(Data excerpts)
....................

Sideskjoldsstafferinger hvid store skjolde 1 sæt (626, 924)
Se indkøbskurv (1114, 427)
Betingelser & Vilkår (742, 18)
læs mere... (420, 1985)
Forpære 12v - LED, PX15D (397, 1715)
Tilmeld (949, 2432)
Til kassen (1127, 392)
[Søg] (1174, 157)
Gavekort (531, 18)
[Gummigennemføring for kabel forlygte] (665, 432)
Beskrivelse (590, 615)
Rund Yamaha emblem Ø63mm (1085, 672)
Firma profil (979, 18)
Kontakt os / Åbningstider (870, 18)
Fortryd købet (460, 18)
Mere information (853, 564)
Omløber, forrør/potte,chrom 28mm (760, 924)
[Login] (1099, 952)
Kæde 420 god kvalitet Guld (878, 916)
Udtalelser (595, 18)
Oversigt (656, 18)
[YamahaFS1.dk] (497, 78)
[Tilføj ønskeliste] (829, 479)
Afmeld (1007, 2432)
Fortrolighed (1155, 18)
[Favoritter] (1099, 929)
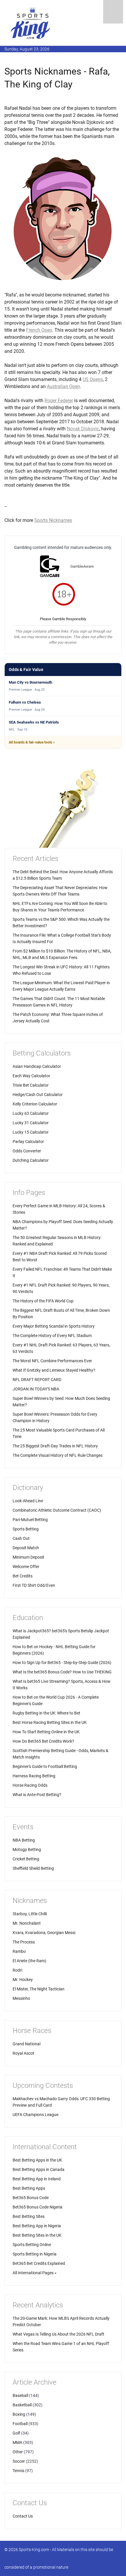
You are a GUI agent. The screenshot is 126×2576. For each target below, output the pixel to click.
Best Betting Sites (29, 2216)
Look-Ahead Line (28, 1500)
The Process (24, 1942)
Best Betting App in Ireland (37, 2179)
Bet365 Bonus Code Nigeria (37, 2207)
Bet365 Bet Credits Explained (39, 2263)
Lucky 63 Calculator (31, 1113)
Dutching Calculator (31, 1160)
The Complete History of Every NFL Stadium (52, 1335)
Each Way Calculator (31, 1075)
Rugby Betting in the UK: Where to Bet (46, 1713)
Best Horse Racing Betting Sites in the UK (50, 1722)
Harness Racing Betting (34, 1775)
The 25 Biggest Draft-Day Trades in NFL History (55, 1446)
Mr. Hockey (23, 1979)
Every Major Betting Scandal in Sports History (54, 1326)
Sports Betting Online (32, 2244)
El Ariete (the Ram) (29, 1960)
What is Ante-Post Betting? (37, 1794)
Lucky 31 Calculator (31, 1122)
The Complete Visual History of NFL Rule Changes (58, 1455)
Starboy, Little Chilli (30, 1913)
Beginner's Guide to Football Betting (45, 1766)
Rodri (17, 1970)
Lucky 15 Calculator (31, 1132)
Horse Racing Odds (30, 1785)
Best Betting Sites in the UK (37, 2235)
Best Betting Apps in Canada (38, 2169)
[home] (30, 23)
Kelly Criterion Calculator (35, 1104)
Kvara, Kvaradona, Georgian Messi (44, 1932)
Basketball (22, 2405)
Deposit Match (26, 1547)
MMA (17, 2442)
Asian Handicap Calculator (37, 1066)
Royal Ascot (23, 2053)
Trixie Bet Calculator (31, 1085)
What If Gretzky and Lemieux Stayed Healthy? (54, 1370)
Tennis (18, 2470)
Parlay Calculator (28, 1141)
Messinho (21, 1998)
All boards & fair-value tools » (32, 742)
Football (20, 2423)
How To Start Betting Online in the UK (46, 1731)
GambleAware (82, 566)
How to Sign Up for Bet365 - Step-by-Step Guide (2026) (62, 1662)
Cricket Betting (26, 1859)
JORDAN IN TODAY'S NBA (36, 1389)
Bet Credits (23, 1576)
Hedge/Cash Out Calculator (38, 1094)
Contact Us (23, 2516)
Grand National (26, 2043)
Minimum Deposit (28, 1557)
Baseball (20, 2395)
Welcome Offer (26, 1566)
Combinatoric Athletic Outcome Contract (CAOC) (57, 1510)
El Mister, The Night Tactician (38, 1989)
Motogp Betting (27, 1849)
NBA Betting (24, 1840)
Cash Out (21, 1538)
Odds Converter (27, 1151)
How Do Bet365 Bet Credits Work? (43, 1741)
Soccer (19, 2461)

....................

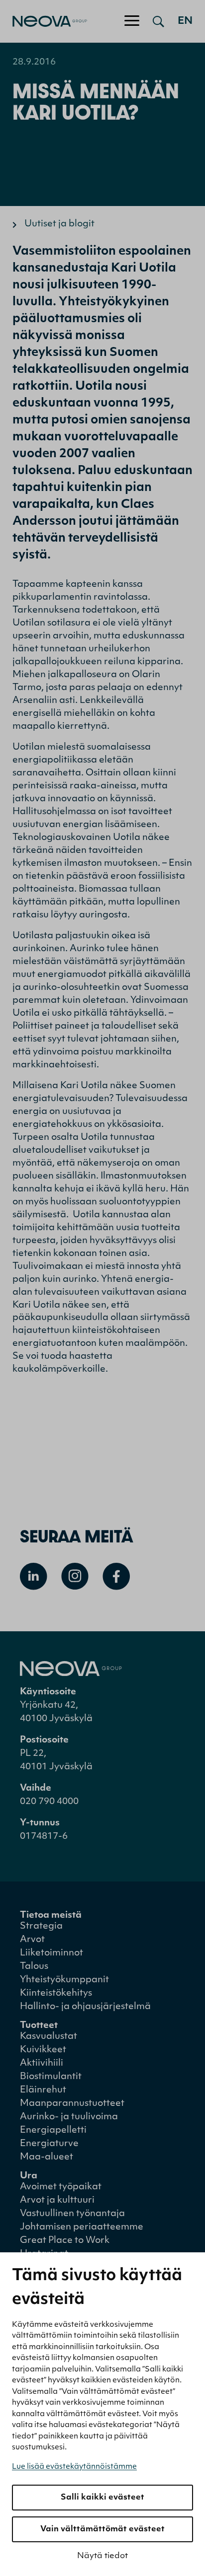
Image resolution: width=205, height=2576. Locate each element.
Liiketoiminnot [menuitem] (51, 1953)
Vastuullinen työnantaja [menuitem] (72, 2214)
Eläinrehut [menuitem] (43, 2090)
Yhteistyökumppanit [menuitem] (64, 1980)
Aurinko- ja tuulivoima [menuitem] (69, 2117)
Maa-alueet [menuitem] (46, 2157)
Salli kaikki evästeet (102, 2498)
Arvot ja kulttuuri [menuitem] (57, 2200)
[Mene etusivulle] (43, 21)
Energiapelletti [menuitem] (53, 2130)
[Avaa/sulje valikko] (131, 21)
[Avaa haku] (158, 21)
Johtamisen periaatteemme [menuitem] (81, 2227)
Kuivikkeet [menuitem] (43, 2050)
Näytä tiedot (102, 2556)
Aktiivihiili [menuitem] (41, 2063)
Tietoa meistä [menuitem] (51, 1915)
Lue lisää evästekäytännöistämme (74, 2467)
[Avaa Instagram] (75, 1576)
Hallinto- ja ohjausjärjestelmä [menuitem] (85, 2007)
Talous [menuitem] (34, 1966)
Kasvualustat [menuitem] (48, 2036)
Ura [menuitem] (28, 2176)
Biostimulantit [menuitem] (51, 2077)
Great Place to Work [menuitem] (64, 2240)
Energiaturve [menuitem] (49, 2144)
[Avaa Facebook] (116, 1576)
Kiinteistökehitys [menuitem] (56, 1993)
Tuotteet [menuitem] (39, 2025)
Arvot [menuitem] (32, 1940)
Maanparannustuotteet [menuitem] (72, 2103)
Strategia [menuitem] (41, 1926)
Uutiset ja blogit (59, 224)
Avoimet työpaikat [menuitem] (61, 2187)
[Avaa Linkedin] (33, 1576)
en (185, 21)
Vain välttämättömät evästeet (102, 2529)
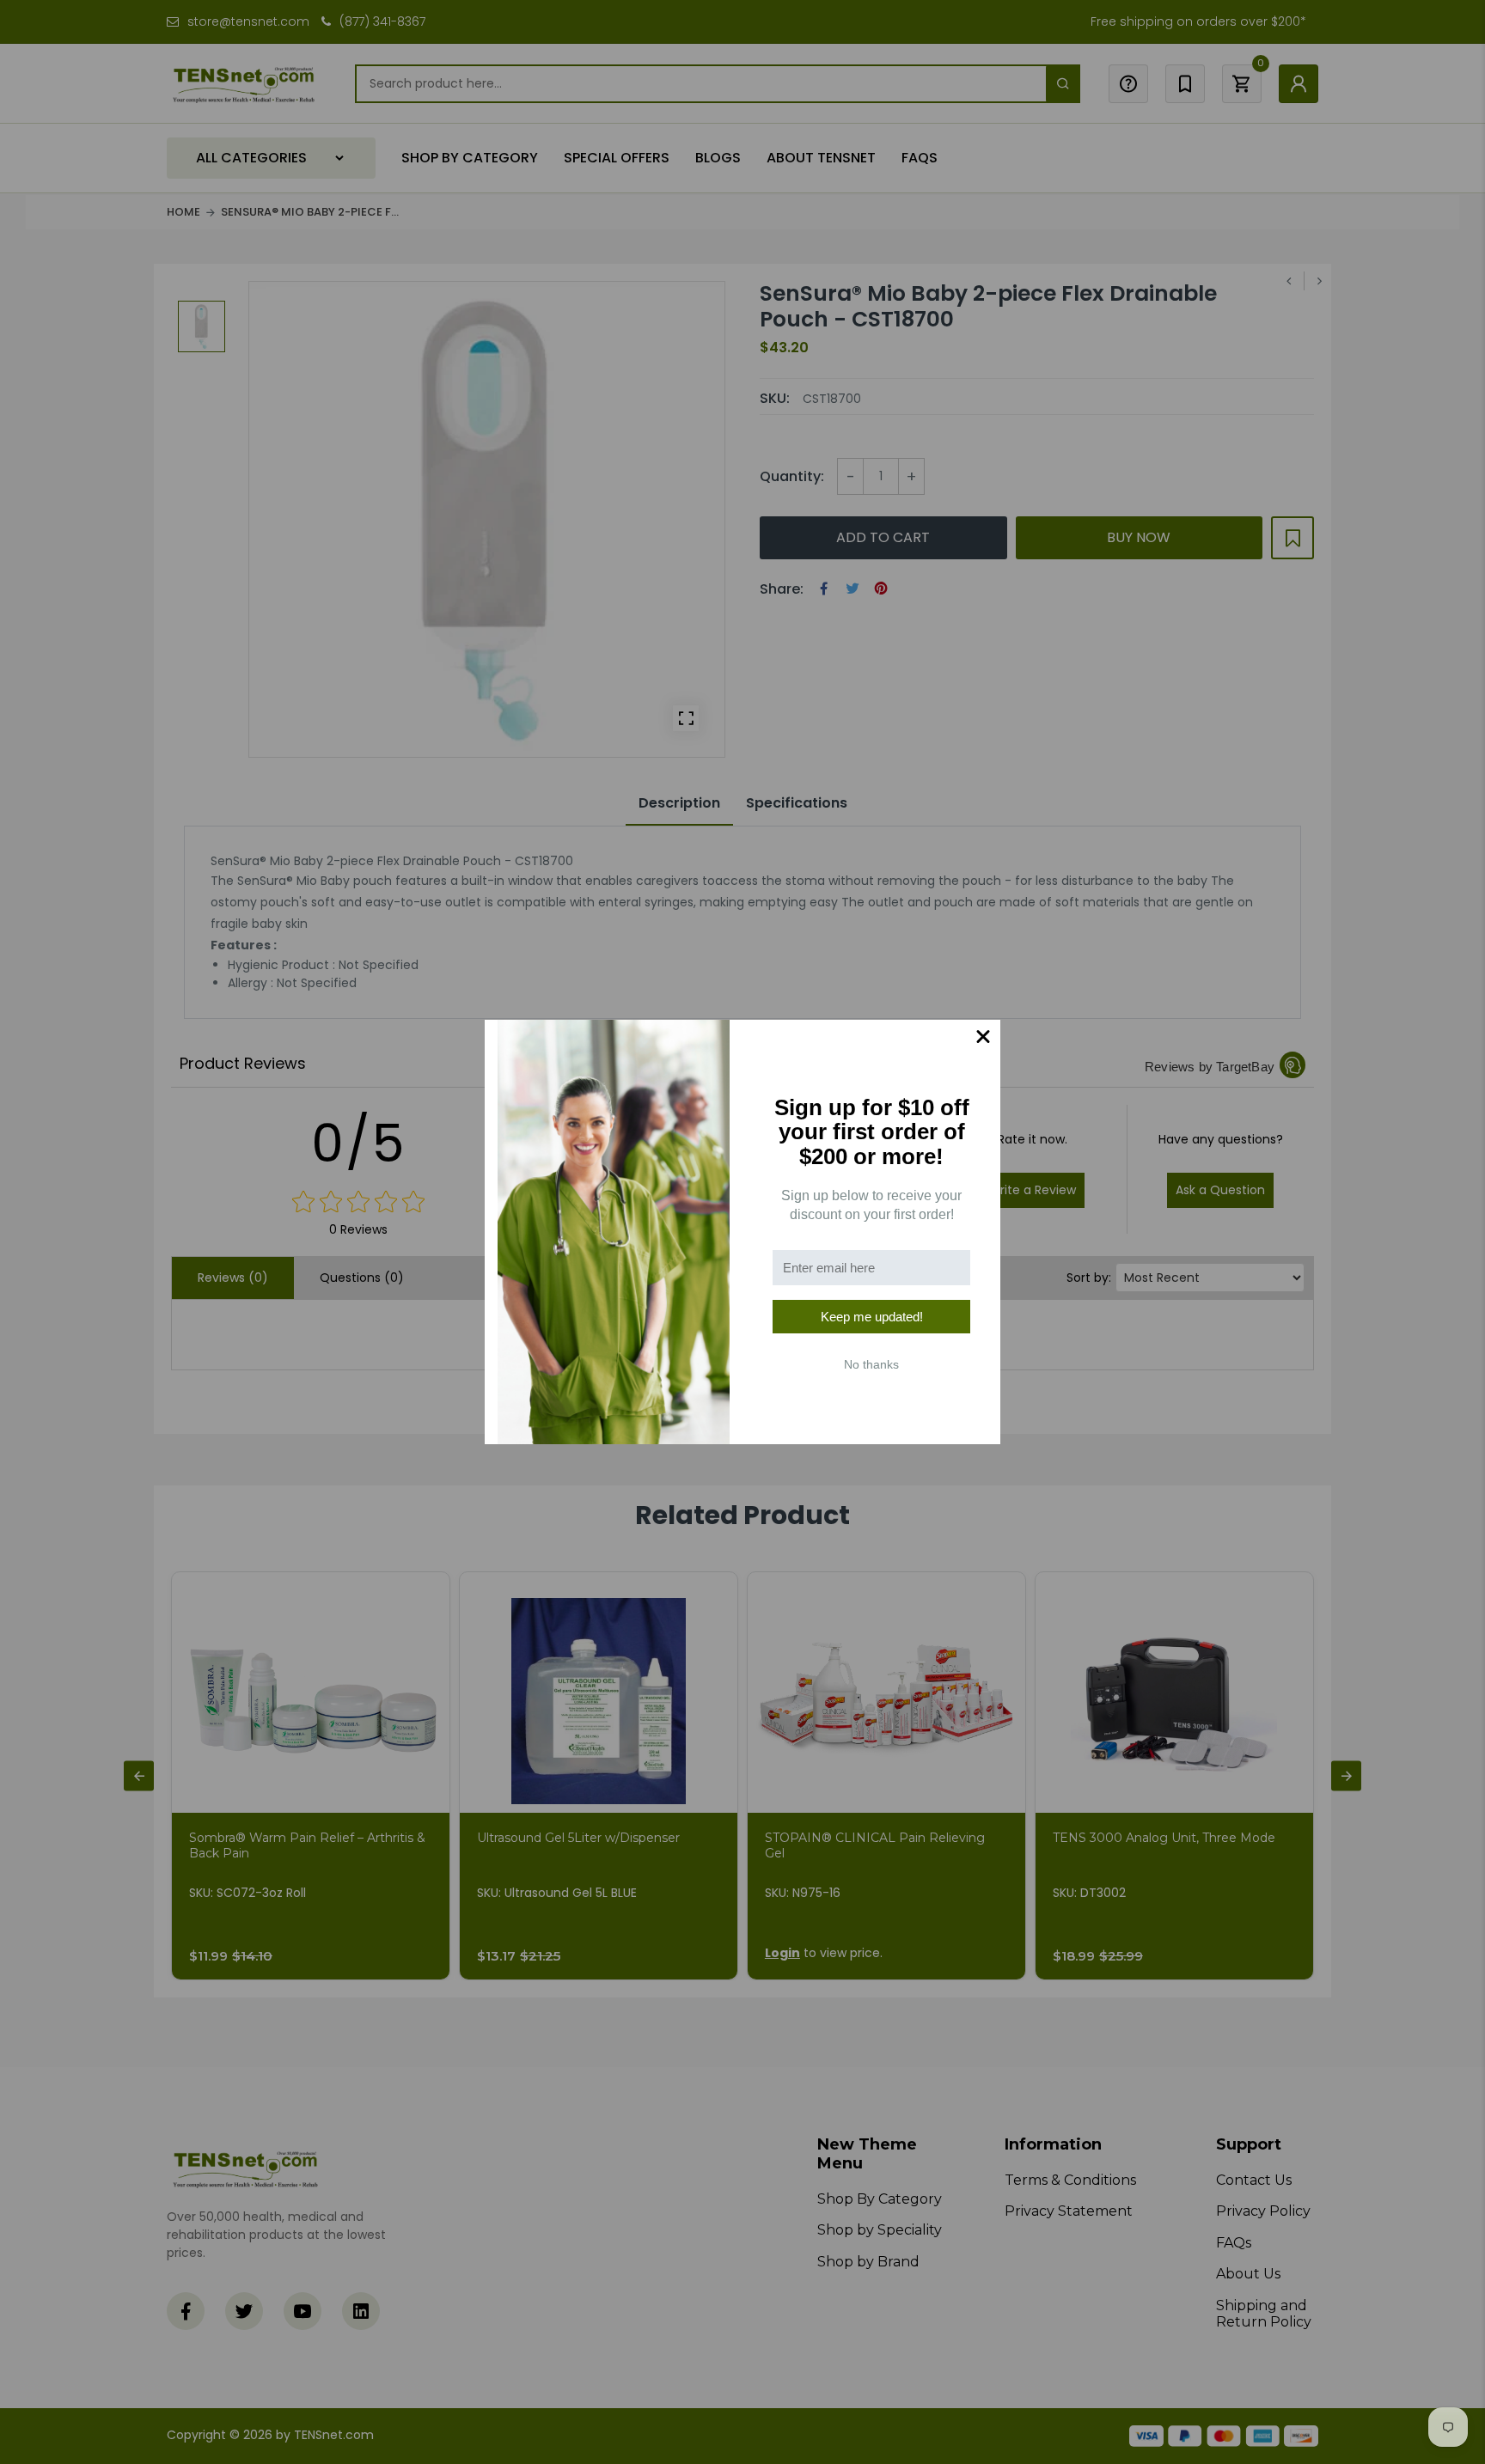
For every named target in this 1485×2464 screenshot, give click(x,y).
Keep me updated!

....................

■ TASK DESCRIPTION:
Going back over the entries above, copy word for word every line from the one that has "Sideskjoldsstafferinger hvid store" on through the one that has "Kæde 420 god kvalitet Guld (878, 916)".

■ RESPONSE AREA:
Sideskjoldsstafferinger hvid store skjolde 1 sæt (626, 924)
Se indkøbskurv (1114, 427)
Betingelser & Vilkår (742, 18)
læs mere... (420, 1985)
Forpære 12v - LED, PX15D (397, 1715)
Tilmeld (949, 2432)
Til kassen (1127, 392)
[Søg] (1174, 157)
Gavekort (531, 18)
[Gummigennemføring for kabel forlygte] (665, 432)
Beskrivelse (590, 615)
Rund Yamaha emblem Ø63mm (1085, 672)
Firma profil (979, 18)
Kontakt os / Åbningstider (870, 18)
Fortryd købet (460, 18)
Mere information (853, 564)
Omløber, forrør/potte,chrom 28mm (760, 924)
[Login] (1099, 952)
Kæde 420 god kvalitet Guld (878, 916)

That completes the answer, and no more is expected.